**Aim of the exercise**
Only the text belongs in the copy: repeat each record exactly, without pictures.

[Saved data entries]
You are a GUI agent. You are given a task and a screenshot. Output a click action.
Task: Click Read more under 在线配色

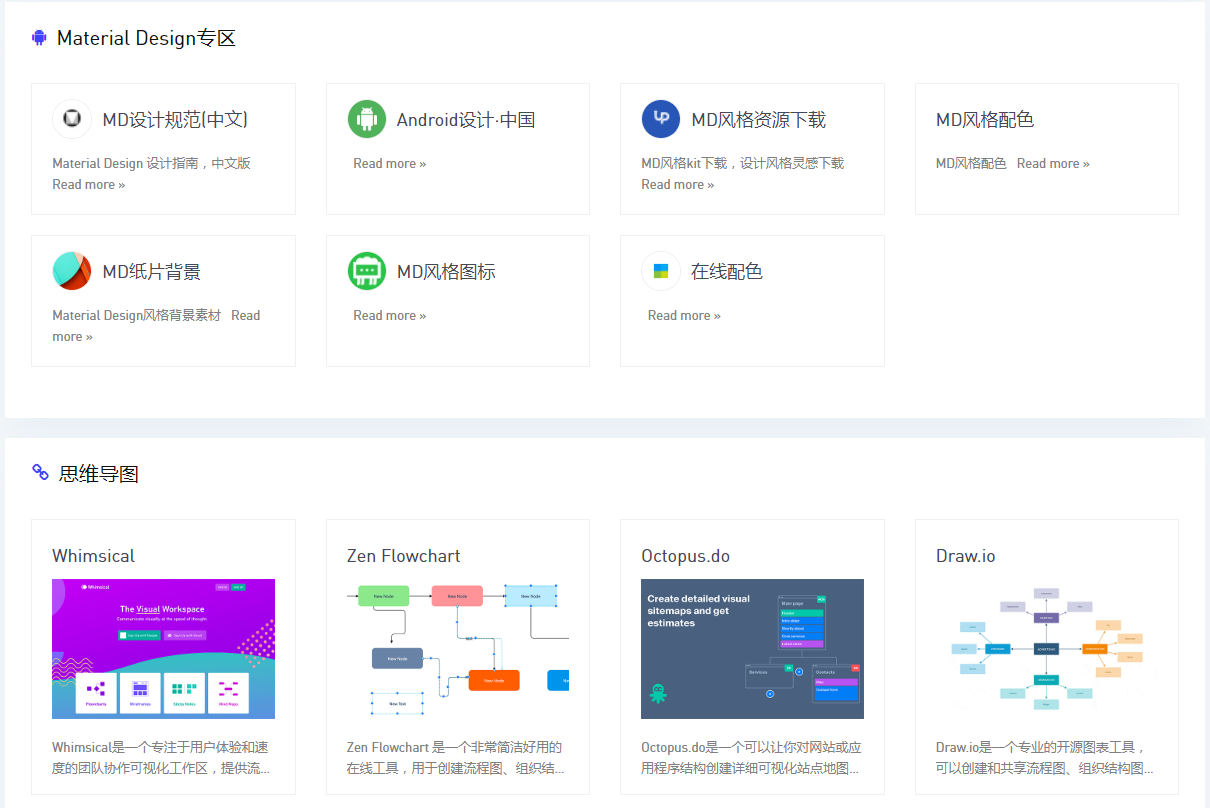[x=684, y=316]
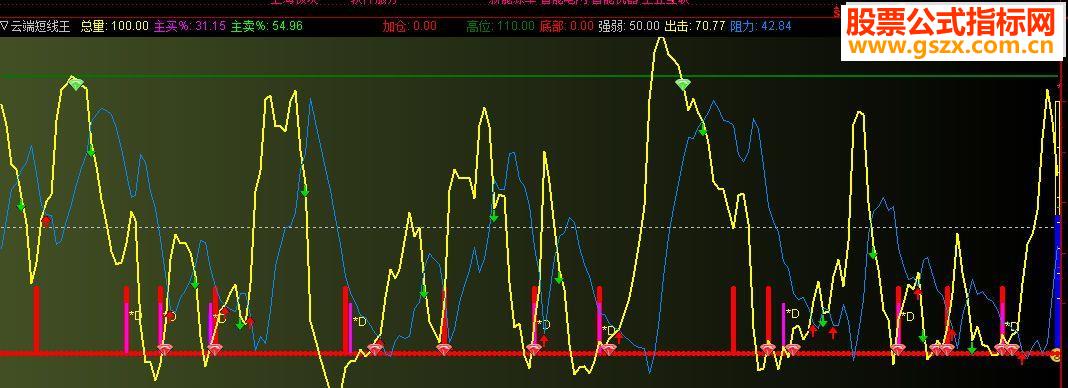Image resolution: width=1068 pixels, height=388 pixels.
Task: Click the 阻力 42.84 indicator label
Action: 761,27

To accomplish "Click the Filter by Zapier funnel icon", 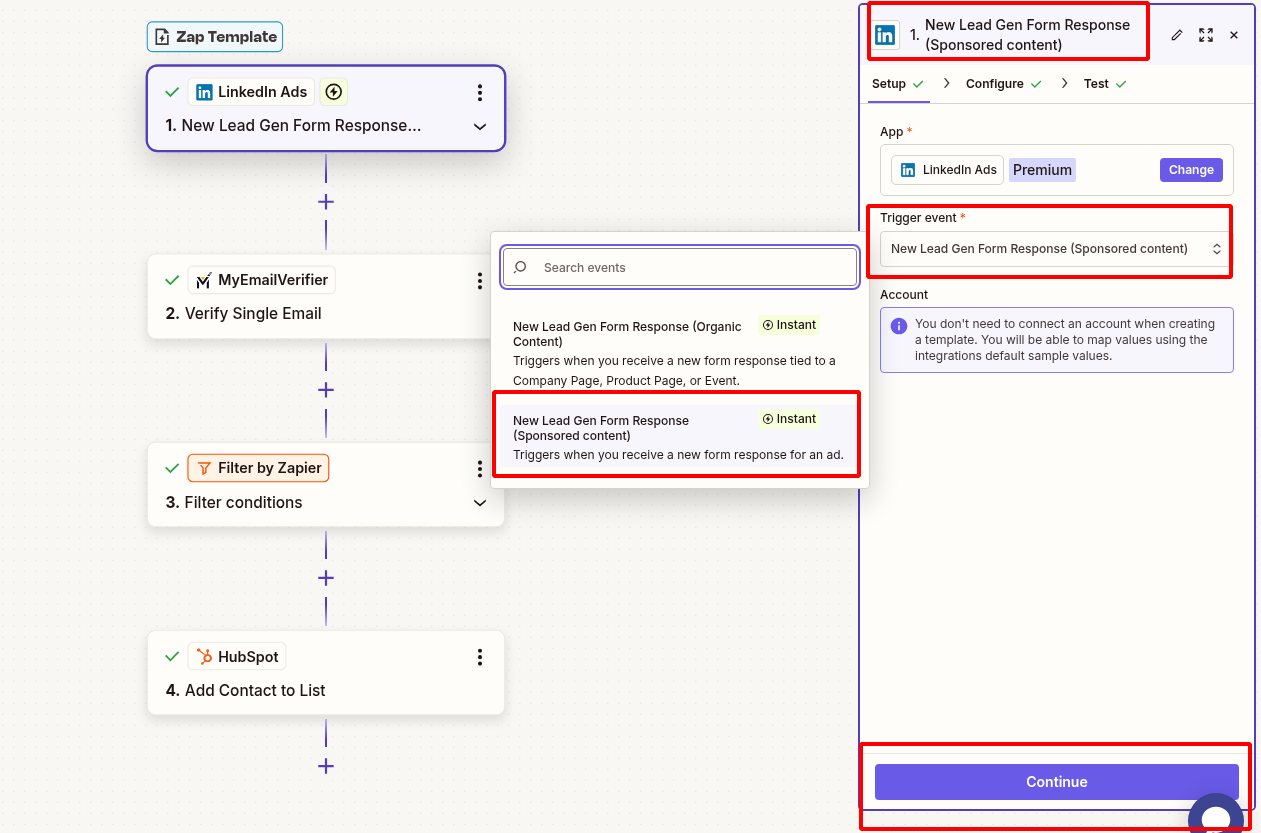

**Response area**
You are a GUI agent. You are given a task and a screenshot. Output a click action.
Task: Click Read more under 在线配色

[x=684, y=316]
Image resolution: width=1068 pixels, height=388 pixels.
Task: Click the 阻力 42.84 indicator label
Action: 761,27

To accomplish "Click the Filter by Zapier funnel icon", 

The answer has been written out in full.